Data lines
· · · · · · ·
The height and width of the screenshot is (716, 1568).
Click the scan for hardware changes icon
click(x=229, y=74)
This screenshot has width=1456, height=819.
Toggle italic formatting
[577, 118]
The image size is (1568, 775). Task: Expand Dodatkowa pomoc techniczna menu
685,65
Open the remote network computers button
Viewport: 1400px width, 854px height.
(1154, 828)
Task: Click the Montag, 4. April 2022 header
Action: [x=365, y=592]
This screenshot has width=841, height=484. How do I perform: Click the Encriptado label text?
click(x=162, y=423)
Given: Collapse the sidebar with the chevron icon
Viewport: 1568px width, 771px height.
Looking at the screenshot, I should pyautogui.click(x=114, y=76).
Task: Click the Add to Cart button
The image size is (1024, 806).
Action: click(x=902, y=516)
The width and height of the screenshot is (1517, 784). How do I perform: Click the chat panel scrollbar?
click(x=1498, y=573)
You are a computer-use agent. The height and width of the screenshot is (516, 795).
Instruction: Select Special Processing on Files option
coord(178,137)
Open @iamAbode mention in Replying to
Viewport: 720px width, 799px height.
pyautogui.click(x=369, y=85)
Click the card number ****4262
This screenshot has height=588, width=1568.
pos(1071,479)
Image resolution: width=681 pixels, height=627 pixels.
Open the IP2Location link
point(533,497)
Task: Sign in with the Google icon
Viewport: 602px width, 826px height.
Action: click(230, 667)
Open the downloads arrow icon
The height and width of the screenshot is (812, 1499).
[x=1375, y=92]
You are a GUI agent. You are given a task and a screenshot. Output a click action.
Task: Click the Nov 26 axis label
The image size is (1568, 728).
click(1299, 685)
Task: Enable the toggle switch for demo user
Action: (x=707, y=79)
· · · · · · ·
Set problem
Return every line of the items, unchanged, from the line containing "The width and" through the final line of the items, with both of those lines included.

Exercise response
The width and height of the screenshot is (1517, 784). How do I perform: Click the chat panel scrollbar?
click(x=1498, y=573)
You are a computer-use agent. The height and width of the screenshot is (516, 795).
Instruction: Select Special Processing on Files option
coord(178,137)
Open @iamAbode mention in Replying to
Viewport: 720px width, 799px height.
pyautogui.click(x=369, y=85)
Click the card number ****4262
This screenshot has height=588, width=1568.
pos(1071,479)
Image resolution: width=681 pixels, height=627 pixels.
Open the IP2Location link
point(533,497)
Task: Sign in with the Google icon
Viewport: 602px width, 826px height.
Action: click(230, 667)
Open the downloads arrow icon
The height and width of the screenshot is (812, 1499).
[x=1375, y=92]
You are a GUI agent. You are given a task and a screenshot. Output a click action.
Task: Click the Nov 26 axis label
The image size is (1568, 728).
click(1299, 685)
Task: Enable the toggle switch for demo user
Action: (x=707, y=79)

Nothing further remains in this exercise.